Quanto al valore sociale della maternità, esso è rimasto sostanzialmente eluso.

Le carenze di sostegno alla maternità e di politiche familiari in Italia, a differenza di paesi come la Francia, hanno contribuito a contrarre in modo drammatico i tassi di natalità, al punto che il nostro Paese è scivolato agli ultimissimi posti per numero di nati per donna. Né il trend negativo accenna ad invertire.
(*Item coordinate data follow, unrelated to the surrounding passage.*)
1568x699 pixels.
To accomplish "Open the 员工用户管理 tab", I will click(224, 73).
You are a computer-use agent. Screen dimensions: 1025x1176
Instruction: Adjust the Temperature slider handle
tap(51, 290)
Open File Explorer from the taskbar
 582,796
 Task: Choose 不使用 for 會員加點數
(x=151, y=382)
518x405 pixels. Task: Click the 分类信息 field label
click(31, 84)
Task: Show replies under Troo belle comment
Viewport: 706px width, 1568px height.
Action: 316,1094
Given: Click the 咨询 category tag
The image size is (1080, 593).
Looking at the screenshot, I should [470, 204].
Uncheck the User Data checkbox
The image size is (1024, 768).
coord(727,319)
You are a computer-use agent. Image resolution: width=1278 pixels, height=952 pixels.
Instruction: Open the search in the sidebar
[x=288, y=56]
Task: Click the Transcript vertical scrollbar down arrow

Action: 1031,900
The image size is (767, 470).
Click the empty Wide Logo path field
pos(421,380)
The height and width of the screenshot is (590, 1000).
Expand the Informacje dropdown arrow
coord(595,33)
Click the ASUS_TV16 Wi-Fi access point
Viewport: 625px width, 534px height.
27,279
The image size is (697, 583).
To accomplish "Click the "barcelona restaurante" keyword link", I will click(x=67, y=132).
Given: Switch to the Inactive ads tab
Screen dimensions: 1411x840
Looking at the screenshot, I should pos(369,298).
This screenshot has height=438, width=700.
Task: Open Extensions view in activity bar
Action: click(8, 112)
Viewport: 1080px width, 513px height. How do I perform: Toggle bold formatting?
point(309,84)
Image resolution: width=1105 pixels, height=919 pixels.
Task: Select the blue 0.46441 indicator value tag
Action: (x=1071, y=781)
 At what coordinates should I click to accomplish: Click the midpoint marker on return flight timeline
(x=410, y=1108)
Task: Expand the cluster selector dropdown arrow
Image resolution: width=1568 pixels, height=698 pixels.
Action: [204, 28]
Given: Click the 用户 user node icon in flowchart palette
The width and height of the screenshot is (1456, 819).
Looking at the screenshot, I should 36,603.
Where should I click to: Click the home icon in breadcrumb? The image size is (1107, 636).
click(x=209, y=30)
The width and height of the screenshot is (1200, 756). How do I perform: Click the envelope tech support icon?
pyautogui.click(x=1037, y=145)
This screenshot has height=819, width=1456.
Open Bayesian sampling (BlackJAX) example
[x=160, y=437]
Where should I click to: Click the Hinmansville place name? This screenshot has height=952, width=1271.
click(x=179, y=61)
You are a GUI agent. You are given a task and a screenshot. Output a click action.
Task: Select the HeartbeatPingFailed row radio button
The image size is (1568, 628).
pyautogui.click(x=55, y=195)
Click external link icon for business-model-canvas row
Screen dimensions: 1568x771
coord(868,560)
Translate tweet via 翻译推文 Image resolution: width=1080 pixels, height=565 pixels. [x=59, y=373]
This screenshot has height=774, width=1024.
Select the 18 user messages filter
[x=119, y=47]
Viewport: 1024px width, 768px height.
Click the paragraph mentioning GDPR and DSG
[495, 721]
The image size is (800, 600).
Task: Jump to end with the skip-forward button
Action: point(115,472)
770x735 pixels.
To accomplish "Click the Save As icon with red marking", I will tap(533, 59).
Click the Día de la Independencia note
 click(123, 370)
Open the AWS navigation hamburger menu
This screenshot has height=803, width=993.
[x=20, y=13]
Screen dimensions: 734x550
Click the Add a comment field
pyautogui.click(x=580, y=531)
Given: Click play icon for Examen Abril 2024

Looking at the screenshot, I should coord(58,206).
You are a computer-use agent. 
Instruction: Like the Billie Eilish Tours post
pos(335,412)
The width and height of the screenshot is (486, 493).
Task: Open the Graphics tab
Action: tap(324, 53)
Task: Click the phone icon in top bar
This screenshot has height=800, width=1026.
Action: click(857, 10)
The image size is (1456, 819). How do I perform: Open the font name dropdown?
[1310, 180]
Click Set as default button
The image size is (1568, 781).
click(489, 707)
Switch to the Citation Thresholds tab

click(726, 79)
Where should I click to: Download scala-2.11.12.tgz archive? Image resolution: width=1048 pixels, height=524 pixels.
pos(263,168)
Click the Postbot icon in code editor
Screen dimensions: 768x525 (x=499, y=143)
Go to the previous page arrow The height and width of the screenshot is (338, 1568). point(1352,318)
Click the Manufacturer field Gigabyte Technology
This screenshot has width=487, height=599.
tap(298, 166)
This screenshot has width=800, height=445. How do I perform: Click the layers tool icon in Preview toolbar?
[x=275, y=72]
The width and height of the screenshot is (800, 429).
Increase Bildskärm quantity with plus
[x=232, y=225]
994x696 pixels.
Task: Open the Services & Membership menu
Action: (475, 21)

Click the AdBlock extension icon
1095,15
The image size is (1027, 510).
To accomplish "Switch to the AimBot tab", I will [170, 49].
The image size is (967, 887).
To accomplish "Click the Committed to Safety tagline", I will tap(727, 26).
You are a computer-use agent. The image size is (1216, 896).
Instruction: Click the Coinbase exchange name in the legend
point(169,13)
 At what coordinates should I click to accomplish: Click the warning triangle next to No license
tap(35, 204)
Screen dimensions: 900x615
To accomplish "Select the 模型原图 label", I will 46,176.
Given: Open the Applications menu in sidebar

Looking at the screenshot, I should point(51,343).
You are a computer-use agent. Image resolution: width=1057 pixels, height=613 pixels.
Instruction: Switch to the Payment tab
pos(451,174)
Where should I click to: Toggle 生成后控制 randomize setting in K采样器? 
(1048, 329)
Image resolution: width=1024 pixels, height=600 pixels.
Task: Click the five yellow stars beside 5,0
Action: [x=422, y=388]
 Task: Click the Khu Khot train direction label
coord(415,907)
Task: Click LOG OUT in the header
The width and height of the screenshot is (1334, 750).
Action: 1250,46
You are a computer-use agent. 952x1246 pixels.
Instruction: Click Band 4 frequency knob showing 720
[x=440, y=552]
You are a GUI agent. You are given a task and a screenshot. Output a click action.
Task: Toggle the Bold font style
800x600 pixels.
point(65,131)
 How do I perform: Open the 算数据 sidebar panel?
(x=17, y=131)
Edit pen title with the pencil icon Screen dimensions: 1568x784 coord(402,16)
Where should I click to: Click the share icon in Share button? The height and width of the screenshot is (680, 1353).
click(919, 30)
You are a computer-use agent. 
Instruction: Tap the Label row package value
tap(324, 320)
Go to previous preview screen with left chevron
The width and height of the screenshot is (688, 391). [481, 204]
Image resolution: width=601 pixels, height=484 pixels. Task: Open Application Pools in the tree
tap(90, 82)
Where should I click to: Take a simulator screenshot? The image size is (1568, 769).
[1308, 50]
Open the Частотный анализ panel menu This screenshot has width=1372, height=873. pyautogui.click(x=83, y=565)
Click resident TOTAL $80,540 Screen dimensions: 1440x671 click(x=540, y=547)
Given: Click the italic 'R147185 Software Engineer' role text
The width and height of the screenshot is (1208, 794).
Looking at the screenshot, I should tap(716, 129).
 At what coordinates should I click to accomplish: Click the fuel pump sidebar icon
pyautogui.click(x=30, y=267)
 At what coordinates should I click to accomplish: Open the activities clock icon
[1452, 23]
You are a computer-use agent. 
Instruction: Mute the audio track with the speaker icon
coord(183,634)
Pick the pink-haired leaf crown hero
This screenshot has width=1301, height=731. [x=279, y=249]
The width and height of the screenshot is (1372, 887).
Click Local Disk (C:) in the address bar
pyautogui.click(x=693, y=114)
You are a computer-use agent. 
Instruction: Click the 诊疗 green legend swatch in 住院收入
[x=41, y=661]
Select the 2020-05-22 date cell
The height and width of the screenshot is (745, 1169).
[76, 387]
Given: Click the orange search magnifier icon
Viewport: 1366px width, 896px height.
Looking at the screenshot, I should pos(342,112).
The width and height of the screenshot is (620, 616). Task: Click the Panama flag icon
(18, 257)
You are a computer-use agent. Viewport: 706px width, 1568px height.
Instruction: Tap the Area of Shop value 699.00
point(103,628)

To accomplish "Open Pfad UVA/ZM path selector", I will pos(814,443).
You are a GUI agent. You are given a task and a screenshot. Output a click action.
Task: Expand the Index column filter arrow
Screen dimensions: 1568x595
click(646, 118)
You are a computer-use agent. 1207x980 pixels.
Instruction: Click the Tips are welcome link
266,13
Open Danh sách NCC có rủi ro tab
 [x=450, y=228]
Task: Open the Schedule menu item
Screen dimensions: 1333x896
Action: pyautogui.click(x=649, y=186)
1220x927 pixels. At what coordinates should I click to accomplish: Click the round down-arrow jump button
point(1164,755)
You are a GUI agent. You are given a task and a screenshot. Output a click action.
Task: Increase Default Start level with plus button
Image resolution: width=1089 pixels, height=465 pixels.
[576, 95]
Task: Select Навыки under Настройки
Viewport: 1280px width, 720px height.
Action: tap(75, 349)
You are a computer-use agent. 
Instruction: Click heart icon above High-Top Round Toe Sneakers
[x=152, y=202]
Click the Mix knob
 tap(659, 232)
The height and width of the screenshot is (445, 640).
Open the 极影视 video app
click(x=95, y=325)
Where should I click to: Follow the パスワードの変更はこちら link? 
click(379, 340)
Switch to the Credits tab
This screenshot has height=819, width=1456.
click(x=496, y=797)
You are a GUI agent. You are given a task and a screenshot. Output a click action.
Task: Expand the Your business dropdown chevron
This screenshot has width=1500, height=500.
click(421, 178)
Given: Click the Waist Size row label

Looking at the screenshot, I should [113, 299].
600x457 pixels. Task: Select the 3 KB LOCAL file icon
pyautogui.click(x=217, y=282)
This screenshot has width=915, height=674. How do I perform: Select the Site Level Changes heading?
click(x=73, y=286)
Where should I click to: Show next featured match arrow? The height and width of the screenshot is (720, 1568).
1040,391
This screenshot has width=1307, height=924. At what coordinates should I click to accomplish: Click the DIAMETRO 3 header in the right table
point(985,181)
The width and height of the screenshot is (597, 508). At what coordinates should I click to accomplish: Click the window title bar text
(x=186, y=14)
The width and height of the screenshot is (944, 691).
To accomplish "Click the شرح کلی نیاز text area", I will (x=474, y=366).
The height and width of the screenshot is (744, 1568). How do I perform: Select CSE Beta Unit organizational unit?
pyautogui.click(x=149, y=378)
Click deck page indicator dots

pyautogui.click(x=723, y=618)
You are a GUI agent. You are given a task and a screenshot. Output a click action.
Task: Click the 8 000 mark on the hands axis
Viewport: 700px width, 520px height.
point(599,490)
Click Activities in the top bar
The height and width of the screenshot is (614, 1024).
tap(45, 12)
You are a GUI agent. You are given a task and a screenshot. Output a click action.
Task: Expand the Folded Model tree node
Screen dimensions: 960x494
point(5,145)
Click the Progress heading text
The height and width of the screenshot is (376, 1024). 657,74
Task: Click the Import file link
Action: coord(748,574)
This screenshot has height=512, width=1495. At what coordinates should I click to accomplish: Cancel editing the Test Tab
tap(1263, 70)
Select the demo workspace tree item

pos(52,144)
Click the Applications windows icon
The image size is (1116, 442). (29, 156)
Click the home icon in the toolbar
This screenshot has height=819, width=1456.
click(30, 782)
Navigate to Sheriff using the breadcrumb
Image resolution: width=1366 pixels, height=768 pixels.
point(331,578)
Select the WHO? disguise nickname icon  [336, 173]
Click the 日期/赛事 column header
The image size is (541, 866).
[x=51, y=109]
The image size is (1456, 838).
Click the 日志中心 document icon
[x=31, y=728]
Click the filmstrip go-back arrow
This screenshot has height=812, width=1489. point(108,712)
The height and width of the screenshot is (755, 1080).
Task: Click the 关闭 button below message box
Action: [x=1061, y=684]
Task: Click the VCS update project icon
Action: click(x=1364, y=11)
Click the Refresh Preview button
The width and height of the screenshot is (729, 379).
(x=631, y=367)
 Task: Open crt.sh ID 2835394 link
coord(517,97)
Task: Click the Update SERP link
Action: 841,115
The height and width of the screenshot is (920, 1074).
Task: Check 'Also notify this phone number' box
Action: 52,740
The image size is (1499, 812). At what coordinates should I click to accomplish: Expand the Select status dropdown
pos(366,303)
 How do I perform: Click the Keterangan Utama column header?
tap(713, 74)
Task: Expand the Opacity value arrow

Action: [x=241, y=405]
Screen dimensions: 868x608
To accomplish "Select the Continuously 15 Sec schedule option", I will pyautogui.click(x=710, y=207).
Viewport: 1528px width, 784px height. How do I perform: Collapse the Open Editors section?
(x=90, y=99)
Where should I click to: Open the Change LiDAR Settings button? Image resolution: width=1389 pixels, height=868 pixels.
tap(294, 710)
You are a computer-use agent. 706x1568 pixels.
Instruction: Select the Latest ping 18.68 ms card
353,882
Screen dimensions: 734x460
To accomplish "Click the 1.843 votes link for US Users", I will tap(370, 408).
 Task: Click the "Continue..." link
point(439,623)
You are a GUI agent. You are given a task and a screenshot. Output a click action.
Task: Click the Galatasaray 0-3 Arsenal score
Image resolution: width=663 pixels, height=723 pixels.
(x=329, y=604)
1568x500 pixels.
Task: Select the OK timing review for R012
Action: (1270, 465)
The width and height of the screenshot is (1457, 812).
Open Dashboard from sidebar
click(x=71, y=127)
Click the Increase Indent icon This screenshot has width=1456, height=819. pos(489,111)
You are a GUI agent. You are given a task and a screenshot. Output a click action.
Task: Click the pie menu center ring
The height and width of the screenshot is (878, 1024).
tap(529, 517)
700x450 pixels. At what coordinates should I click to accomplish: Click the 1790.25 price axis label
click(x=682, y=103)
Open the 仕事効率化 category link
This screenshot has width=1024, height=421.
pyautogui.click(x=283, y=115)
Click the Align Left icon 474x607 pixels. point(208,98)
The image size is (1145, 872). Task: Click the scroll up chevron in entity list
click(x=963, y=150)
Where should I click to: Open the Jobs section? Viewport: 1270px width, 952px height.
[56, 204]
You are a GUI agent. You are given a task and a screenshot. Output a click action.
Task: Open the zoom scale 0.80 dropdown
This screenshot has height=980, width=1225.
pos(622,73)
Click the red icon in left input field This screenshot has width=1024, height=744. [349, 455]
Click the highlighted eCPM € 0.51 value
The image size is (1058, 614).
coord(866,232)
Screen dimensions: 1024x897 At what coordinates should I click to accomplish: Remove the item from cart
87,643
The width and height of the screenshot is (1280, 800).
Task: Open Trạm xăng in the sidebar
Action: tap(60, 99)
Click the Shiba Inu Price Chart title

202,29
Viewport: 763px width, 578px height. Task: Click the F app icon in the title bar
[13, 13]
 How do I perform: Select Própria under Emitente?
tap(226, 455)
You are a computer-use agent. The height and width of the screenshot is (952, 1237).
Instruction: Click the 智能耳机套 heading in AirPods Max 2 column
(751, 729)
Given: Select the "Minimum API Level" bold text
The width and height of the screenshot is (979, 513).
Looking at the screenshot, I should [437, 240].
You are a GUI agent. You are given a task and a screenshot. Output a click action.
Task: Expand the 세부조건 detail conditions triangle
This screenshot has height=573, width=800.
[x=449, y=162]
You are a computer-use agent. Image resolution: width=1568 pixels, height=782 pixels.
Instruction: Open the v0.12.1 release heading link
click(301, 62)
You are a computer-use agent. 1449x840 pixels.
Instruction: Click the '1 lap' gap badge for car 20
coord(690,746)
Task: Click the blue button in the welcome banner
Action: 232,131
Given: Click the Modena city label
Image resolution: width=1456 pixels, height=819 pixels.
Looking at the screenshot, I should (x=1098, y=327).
Fattori sociali ed economici interferiscono negativamente sulla scelta responsabile di avere figli. Fra questi si evidenzia il problema di conciliare la maternità con il lavoro, le cui condizioni di precarietà sono tali da imporre di dilazionare il contrarre matrimonio e il mettere al mondo dei figli. Ancora più drammaticamente, specie nel Sud, che in questi anni ha conosciuto un vero e proprio tracollo della natalità, c’è la difficoltà, se non l’impossibilità, di trovare lavoro, che vanifica ancor prima ogni aspirazione ad essere padre o madre. Insiste, infine, un immaginario della realizzazione personale che fa sì che una donna non identifichi più nelle responsabilità familiari un modello particolarmente positivo.

Il valore sociale della maternità resta, quindi, il compito del futuro. Riconoscere quel valore importa, infatti, politiche di sostegno e di promozione della famiglia che non sono mai state avviate: politiche della casa, che aiutino le giovani coppie, politiche fiscali che riconoscano il carico dei figli, politiche dei servizi, politiche che aiutino le donne a conciliare i ruoli lavorativi con quelli di madre.